Shiloh shakes her head, her eyes downcast and full of emotion.
“It never hit me,” she said. “How awful the story was. I guess it’s different when you’re a mom, what you’d do for your kids.” She lets out a long breath, her hands flat on the countertop. She blinks, shakes her head.
“Anyway,” she says, clearing her throat. “The girls grew into beautiful young women, with the most delicate singing voices in all the mountains. But the witch became jealous of their voices, the attention they received, their radiance.”
She opens another box then closes it, writes, “Sugar Free Chocolate.”
“So she turned them into birds—a robin and a bluebird—and put them into a silver cage. And their songs made her joyous. Until they made her bitter.” Shiloh sticks the label on and then surveys the next cake.
“She killed the birds and ate their hearts and took the beauty and youth and songs of her daughters. She married a young huntsman who was taken with her stolen gifts, but, eventually, he discovered her true identity. He tried to kill her, but she turned herself into a crow.”
“Did he ever find her?”
Shiloh shakes her head.
“No,” she says. “She flew into the forest, where every night she tried to sing the very songs she had taught her daughters, only to hear the sound of her ugly crow voice forever and evermore.”
“Wow.”
“Yeah, I know.”
We both look into the next cake box.

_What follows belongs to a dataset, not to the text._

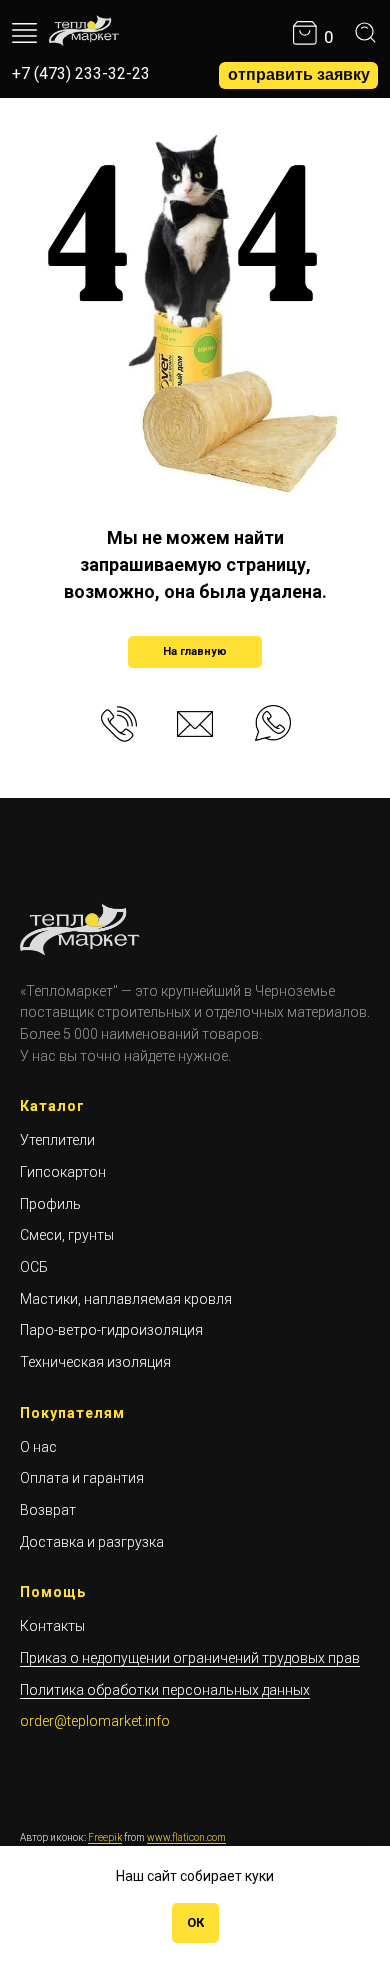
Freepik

A mouthwatering orange buttercream rose sits in the middle of a field of white icing and caramel drizzle.
“You haven’t seen Max, have you?” she asks.
“Not since he asked me to find Molly’s killer,” I tell her.

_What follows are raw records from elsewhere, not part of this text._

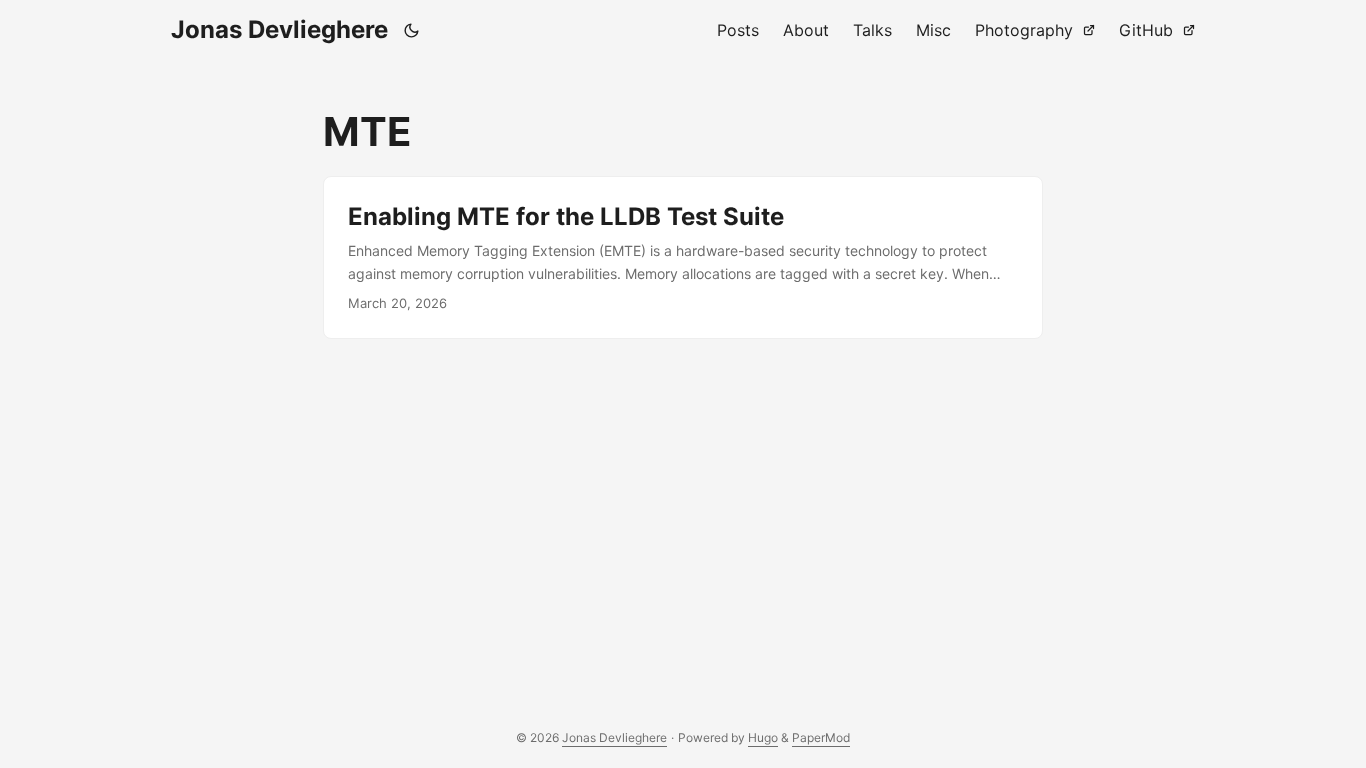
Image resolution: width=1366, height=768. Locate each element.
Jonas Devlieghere (279, 29)
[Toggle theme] (412, 30)
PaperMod (821, 737)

She nods, then sighs and says, “I’ll check in with him tomorrow. After all this festival stuff is done.”
She looks over the boxes, all labeled, and crosses her arms on her chest.
“This is all for First Baptist’s festival?” I ask.

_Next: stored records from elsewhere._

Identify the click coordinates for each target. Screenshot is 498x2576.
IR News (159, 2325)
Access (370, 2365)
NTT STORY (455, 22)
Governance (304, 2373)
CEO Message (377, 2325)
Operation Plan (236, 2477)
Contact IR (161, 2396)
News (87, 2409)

“Yeah. The festival raises money for the church’s food bank, which, whatever I might think of First Baptist’s politics, I can’t argue about feeding hungry people. Now, I just need to load them into the van.”
“You want a hand?”
“You sure you’re finished with all your important PI stuff?”
“Who says I’m done asking questions?”
I help her move the cakes onto a rolling rack and then, as we’re wheeling it out to the van, I ask, “You said you went to First Baptist when you were a kid, right? What was your impression of Rebecca Ziegler?”
“Hmm… She always just… seemed like someone’s strict grandma. The sort of woman who handed out little stockings at Christmas with toothbrushes and mini New Testaments inside.”
“Was she a grandma? Did she have grandkids?”
“Huh,” Shiloh says, loading the cakes into the van.
“You know what? No, I don’t think so. I don’t think her and Brother Bob ever had kids.
” She puts the last cake in and then shuts the door and looks at me with her head tilted, her hands on her hips.
“Do you think they had something to do with the kidnappings?”
I take a deep breath, the story about the witch and the birds still spinning in my mind.
“This whole thing feels very ritualistic,” I say, and realize I’m echoing an old coot who intentionally makes people wait for his plumbing services.
Maybe I’m grasping at straws, but I don’t think so.
All he’d done was give voice to a feeling I’d already had and been afraid to say.
“The dolls, the velvet dress, the stone circle, the crows…”
“Which is why you’re asking about the witch,” Shiloh says.
“Yeah.”
“And you’re wondering who, among the old women of Quartz Creek, might be a witch.”
“Do I sound crazy?”
She laughs.
“No,” she says. “You’re just starting to sound like someone from around here. When I was a kid, it was practically common knowledge that the Witch of Quartz Creek took those girls. I remember it made Max’s dad furious.”
“Why?”
“Because I guess… in his mind, you’ll never find the truth if you go around trying to catch someone who doesn’t exist.”
I open my mouth and then close it, but an uneasy feeling flutters around my heart.
Are you so sure the witch doesn’t exist?
She climbs into the van, starts it up, and opens the window. “You coming to this shindig tonight?”
“Yeah,” I say. “I want to talk to Bob and Rebecca. I’ll be around.”
“Okay,” she says. “See you there.”
I watch as she pulls out and drives away, and I think about the mother who traded her little girls for all the apples she could carry.